Could you copy every one of the entries below word for word, leaving the pictures out?

begin TASK DATA

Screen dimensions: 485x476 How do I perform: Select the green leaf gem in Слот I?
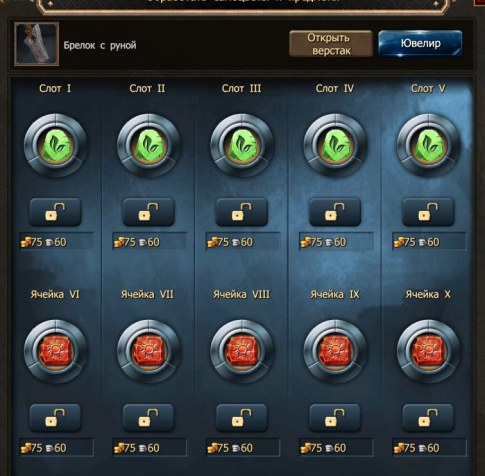pyautogui.click(x=55, y=146)
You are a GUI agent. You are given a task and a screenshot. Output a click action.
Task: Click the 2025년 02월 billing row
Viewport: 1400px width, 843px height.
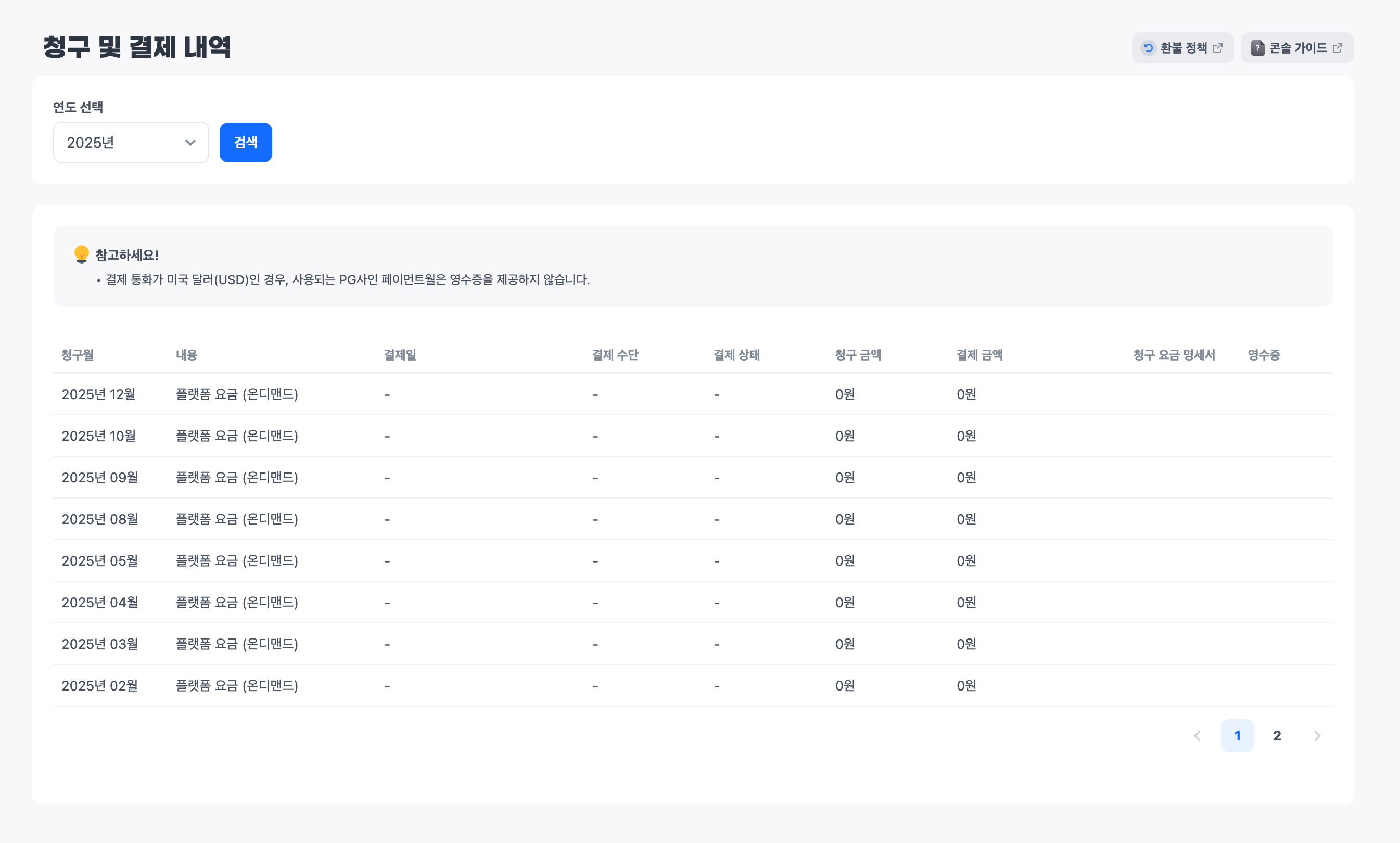tap(100, 686)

end TASK DATA

- [EXERCISE RESPONSE]
Screen dimensions: 485x476 How do I perform: Select the green leaf gem in Слот I?
pyautogui.click(x=55, y=146)
You are a GUI agent. You are given a task and a screenshot. Output a click action.
Task: Click the 2025년 02월 billing row
Viewport: 1400px width, 843px height.
tap(100, 686)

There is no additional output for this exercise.